During the first quarter, non-life private insurers recorded growth of 1.21 per cent in premium income, while ICICI Lombard's business has shrunk 21 per cent. Are you deliberately going slow?
It's a conscious decision that we have taken. The post-detariffing scenario as well as the economic slowdown has led to an unreasonably soft-pricing situation. If you have to look at the group health businesses, the pricing is not sustainable.
The market size has not grown significantly because of the economic environment.
Pricing has been very aggressive in the first quarter and the discounts are as steep as last year. In certain segments, such as the group health insurance business, companies are making losses. This is a pure risk business.
We are focusing on segments where we see pricing is adequate. The approach is more balanced. We have consciously not underwritten certain businesses. Our profit has increased in the quarter as we benefited from investment.
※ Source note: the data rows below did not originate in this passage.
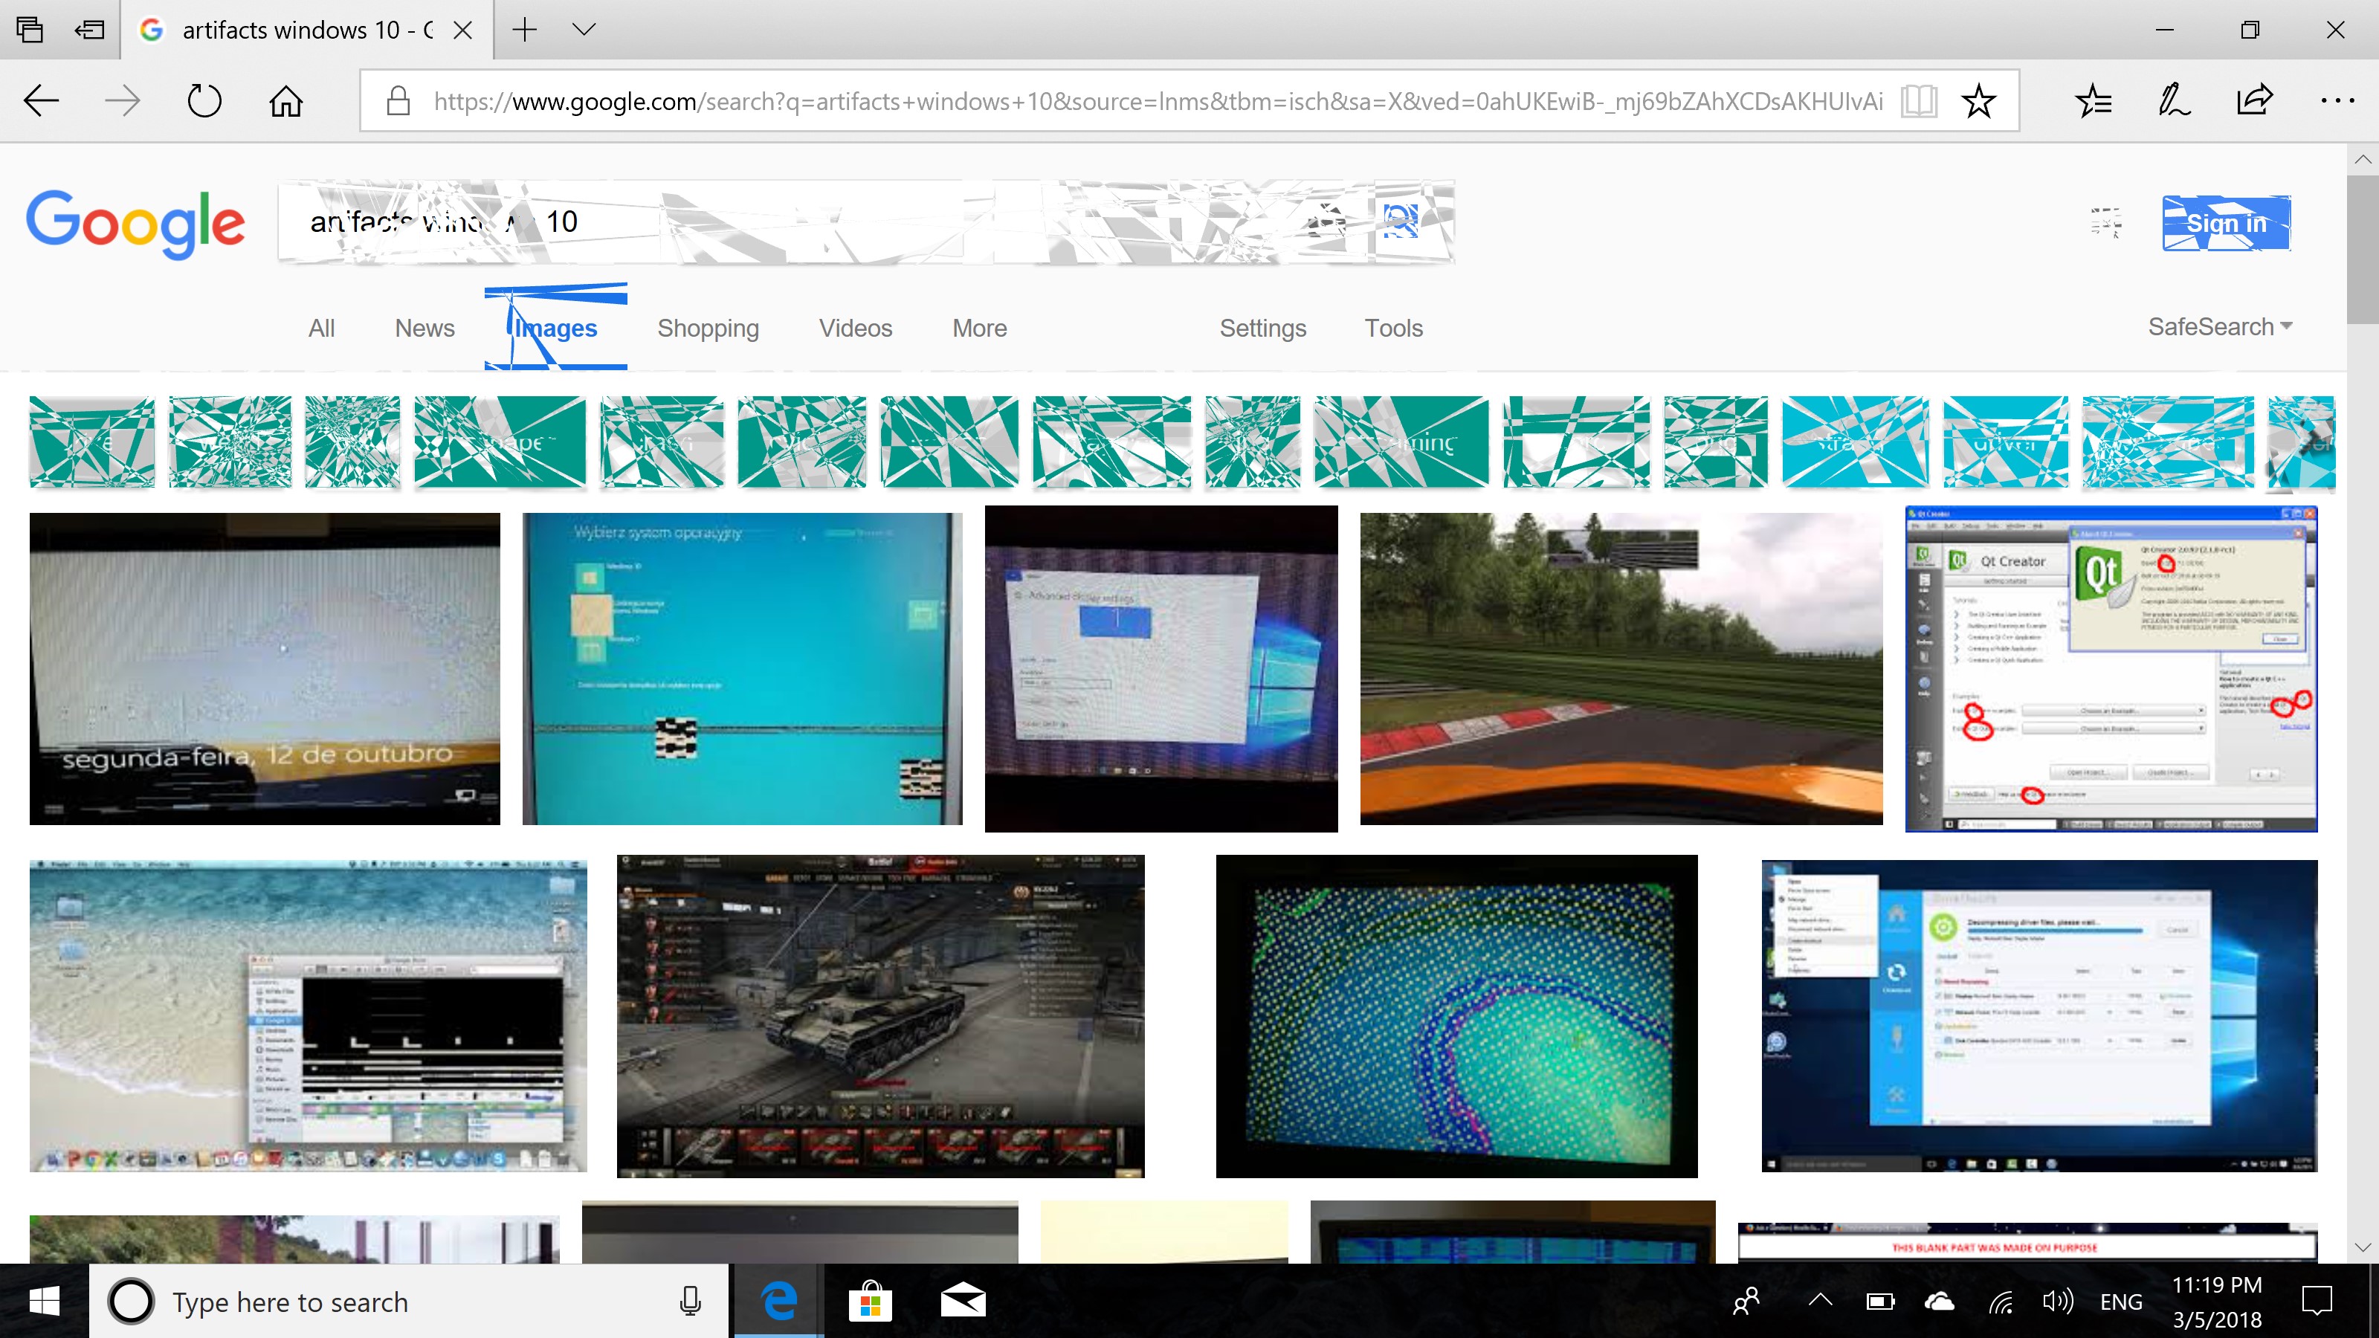Image resolution: width=2379 pixels, height=1338 pixels.
Task: Open the Tools search options
Action: coord(1393,329)
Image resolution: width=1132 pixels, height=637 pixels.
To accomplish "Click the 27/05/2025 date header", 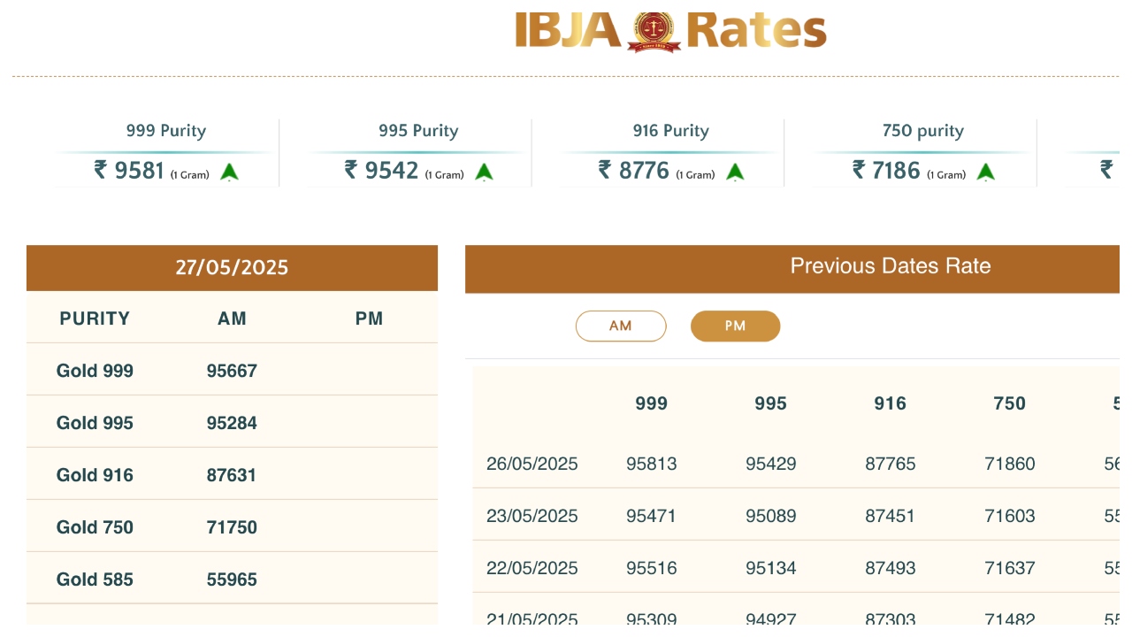I will [x=232, y=267].
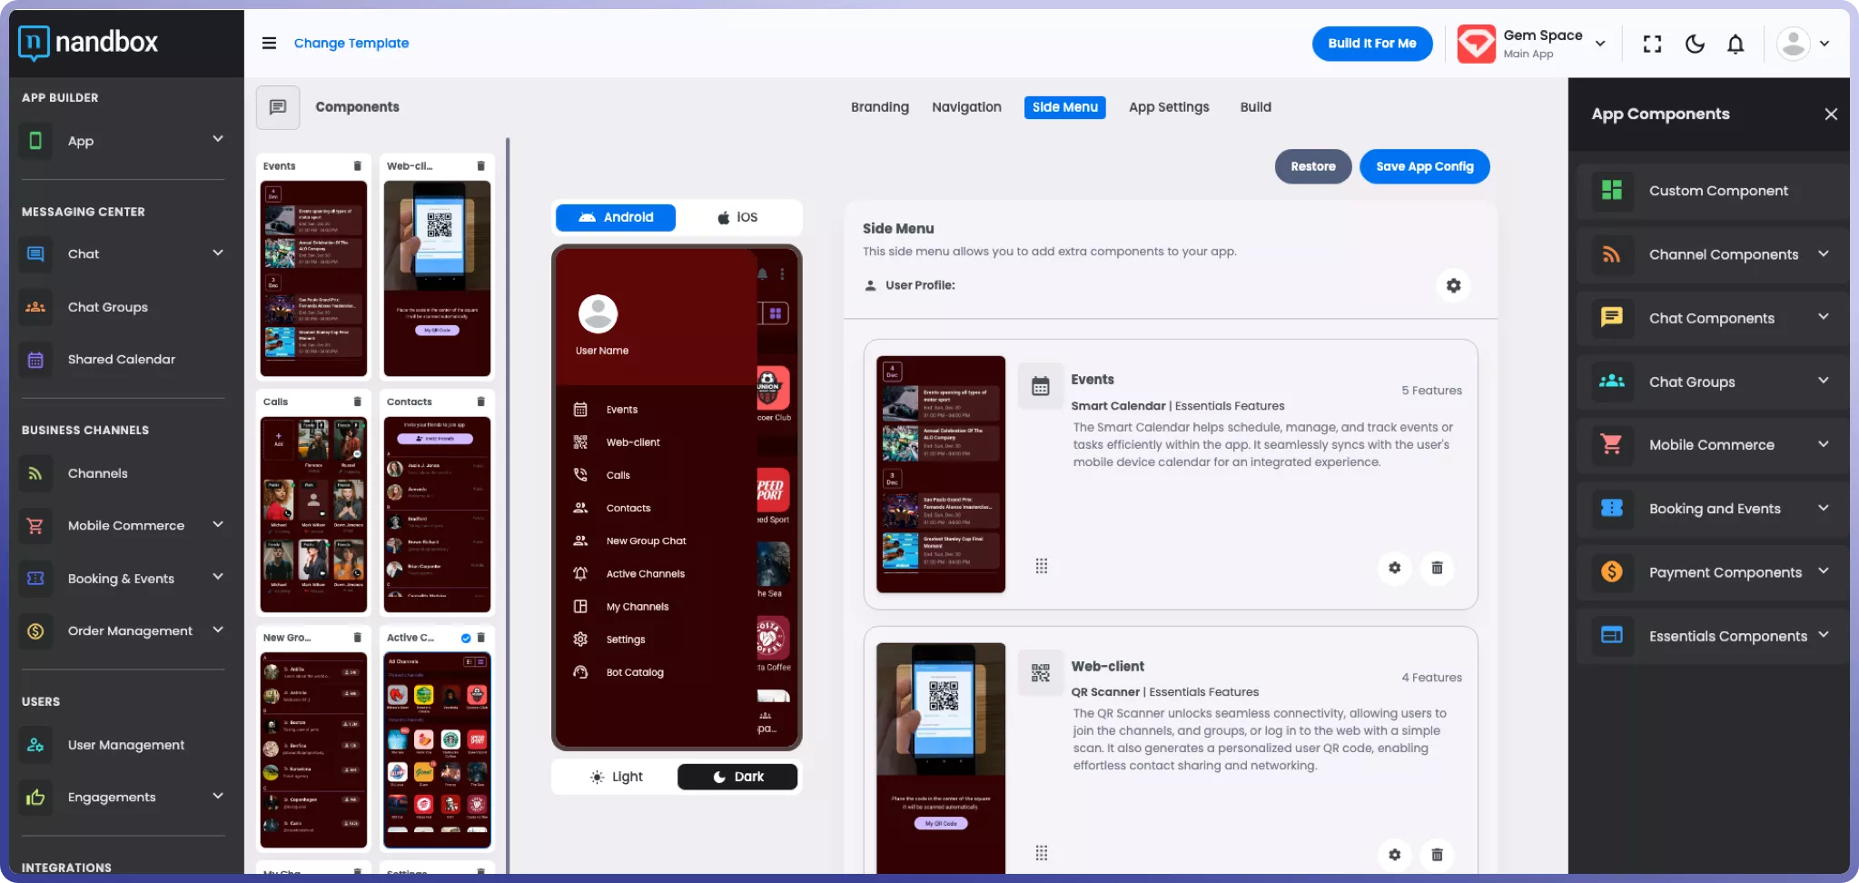Enter fullscreen mode with the expand icon
The height and width of the screenshot is (883, 1859).
1652,44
What are your focus areas?
We will continue to focus on our retail segment, especially health. Within corporate business, there are segments that are profitable.
There are other retail segments like motor. We have been picking up segments that we believe are right priced. Health and motor are one-third each of the business.
The corporate sector is complaining about insurers cancelling group health policies in the middle of the year.
Whenever the situation looks like it is not working, the insurer goes out and has a discussion with the corporate. It is not a one-sided decision that happens. If you look at the loss ratio of the industry in group health, the losses would not be at this level.
Health is one of the focus areas for all insurers. Are you worried over the entry of standalone health insurers?
Health is under penetrated and there is space for everyone to come and participate. The focus has to be on expanding the market together rather than worry about competition at this point in time.
How does the entry of new players such as SBI General affect you?
This is one industry where penetration has not increased. We are still less than 1 per cent at 0.6 per cent of GDP. We still have not built as much retail distribution as is required to increase the penetration level. There are segments such retail health insurance where there is a huge opportunity. Our focus will be on delivering product innovation.
When a set of new companies come in, typically they help expand the market. We will continue to leverage our distribution well and look at increasing penetration to the next level such as in the rural markets. We are working with the government in the rural market. To me, the opportunity is huge.
You have been losing market share for some time. Doesn't it bother you?
We are much more focused on our underwriting policies. These competencies will help us in the future. We do not mind losing market share when we are doing it as a conscious decision. Our focus remains on profitable growth.
How do you look at FY10?
Overall top line growth will be muted. Pricing at this point looks soft, but towards the end of 2009-10 it will show some improvement. Companies seem to be much more focused on writing the right business and in the long term it will help the industry. Last year was a tough one on the investment side.
This year, it should be better. We will see growth coming back in the second half of the year because under penetration in the segment (general insurance) is still an issue. In the first quarter, the industry grew by 5 per cent, but it is difficult to predict how fast it will rebound.
Our strategy will remain consistent and our growth will be a derivative of the strategy rather than the strategy driving growth.
What are your expansion plans?
Over the last two years, we have significantly added to the distribution footprint of the company. Our focus is on utilising our assets better. When you look at expansion, one needs retail expansion. We will continue to expand our distribution based on our business model.